Size: 22.7 x 30.8 cm

Date: c. 1890

Location: Brooklyn Museum, Brooklyn, New York.

The eighth miracle account that displays Jesus' power over nature is recorded in Mark 11:12-14; 20-25. This miracle is known as the Cursing of the Fig Tree, and in Mark brackets the account of Jesus driving the money changers and merchants from the temple in Jerusalem.

The next day as they were leaving Bethany, Jesus was hungry. Seeing in the distance a fig tree in leaf, he went to find out if it had any fruit. When he reached it, he found nothing but leaves, because it was not the season for figs. Then he said to the tree, “May no one ever eat fruit from you again.” And his disciples heard him say it. [...] In the morning, as they went along, they saw the fig tree withered from the roots. Peter remembered and said to Jesus, “Rabbi, look! The fig tree you cursed has withered!” Jesus answered, Have faith in God. Truly I tell you, if anyone says to this mountain, ‘Go, throw yourself into the sea,’ and does not doubt in their heart but believes that what they say will happen, it will be done for them. Therefore I tell you, whatever you ask for in prayer, believe that you have received it, and it will be yours. And when you stand praying, if you hold anything against anyone, forgive them, so that your Father in heaven may forgive you your sins.”
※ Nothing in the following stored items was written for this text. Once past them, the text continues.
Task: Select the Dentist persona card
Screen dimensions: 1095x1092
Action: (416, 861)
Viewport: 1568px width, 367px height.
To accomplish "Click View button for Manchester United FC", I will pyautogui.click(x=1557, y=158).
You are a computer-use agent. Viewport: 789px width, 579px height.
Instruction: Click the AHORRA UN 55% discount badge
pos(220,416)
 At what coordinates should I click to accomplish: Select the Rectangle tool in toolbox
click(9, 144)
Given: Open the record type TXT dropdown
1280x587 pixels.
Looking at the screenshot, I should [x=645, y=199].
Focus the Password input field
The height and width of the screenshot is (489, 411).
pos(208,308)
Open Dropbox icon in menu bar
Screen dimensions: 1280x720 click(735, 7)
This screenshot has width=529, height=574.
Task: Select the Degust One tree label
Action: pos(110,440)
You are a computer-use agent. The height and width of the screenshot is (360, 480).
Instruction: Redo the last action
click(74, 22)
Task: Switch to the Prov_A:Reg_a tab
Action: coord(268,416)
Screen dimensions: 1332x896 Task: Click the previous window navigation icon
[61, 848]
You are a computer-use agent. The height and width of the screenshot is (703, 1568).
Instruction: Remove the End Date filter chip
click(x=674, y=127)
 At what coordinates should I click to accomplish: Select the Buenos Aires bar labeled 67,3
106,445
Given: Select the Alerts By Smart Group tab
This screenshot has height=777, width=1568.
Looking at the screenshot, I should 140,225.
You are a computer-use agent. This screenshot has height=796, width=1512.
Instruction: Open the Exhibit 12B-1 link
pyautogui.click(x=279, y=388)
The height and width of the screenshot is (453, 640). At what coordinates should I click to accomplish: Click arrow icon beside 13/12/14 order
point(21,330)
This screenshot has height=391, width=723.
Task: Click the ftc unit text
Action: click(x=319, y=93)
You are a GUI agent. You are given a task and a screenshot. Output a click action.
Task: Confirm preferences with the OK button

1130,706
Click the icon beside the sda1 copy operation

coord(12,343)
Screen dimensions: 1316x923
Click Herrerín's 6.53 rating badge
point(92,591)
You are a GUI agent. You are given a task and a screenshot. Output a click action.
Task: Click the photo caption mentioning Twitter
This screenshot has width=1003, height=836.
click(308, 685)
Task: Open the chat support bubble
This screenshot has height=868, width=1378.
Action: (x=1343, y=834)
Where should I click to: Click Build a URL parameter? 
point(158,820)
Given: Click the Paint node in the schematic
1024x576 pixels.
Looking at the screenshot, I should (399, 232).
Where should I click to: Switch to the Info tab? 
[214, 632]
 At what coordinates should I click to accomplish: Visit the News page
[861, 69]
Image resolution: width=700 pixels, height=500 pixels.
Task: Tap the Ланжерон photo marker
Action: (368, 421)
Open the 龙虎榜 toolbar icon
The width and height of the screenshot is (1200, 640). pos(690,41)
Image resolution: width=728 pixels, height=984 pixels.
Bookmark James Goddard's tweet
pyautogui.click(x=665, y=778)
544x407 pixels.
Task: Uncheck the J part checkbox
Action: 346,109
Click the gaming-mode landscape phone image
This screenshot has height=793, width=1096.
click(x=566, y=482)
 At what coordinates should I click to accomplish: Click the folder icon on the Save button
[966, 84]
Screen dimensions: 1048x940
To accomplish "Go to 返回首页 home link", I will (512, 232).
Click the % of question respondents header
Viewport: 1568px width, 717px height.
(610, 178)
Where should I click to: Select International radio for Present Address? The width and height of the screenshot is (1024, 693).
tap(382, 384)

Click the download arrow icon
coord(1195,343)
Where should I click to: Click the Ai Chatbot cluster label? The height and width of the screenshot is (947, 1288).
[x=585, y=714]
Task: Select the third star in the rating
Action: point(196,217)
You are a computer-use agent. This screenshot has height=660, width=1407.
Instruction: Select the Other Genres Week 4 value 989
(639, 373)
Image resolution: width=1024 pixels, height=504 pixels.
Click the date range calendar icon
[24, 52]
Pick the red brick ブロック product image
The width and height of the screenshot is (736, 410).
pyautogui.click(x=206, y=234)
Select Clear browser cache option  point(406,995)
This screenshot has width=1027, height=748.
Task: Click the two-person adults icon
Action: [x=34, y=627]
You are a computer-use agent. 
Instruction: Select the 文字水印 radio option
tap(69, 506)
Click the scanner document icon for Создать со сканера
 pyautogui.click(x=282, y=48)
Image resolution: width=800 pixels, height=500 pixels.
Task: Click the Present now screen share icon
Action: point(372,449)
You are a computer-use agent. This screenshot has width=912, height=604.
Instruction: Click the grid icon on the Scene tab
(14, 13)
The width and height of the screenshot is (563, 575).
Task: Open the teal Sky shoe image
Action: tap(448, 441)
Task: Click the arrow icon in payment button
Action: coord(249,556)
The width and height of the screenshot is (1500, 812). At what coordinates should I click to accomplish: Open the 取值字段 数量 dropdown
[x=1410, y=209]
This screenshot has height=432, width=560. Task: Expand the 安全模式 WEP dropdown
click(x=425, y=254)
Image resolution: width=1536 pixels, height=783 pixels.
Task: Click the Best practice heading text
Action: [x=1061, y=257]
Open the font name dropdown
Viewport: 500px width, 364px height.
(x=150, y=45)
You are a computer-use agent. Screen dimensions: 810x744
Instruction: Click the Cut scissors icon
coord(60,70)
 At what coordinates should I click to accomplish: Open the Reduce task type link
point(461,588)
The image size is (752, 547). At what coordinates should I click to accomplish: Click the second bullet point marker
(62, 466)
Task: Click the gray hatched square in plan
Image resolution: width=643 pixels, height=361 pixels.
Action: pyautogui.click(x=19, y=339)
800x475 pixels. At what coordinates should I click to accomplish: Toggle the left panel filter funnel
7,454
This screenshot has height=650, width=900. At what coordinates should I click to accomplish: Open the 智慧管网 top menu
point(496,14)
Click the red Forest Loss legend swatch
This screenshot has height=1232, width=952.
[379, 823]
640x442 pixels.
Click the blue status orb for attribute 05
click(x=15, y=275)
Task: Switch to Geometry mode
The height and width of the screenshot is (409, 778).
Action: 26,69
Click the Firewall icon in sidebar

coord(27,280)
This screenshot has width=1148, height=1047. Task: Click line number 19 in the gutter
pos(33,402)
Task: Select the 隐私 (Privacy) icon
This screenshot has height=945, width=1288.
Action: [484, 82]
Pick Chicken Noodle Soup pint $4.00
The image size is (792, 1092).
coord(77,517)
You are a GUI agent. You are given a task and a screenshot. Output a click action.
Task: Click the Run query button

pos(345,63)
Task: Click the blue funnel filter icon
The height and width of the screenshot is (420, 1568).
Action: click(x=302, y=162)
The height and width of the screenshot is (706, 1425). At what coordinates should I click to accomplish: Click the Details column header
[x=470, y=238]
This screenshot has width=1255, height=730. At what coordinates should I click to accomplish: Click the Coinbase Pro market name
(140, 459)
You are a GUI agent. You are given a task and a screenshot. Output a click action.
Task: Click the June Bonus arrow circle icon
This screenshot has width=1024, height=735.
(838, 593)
James Jacques Joseph Tissot (October 1836 – August 1902) was a French painter. After the death of his longtime companion Kathleen Newton in 1882, Tissot experienced a religious vision, after which he embarked on his ambitious project to illustrate the New Testament. Striving for historical accuracy, he made several expeditions to the Middle East to record the landscape and people of the Holy Land.

Title: Jesus Christ and the fruitless leafy tree
Artist: Alexandre Bida

Medium: Etching

Size: tdb.

Date: 1873

Location: Reproduced in “The Gospels in art: the life of Christ, by great painters from Fra Angelico to Holman Hunt” by Walter Shaw Sparrow, Pg 202.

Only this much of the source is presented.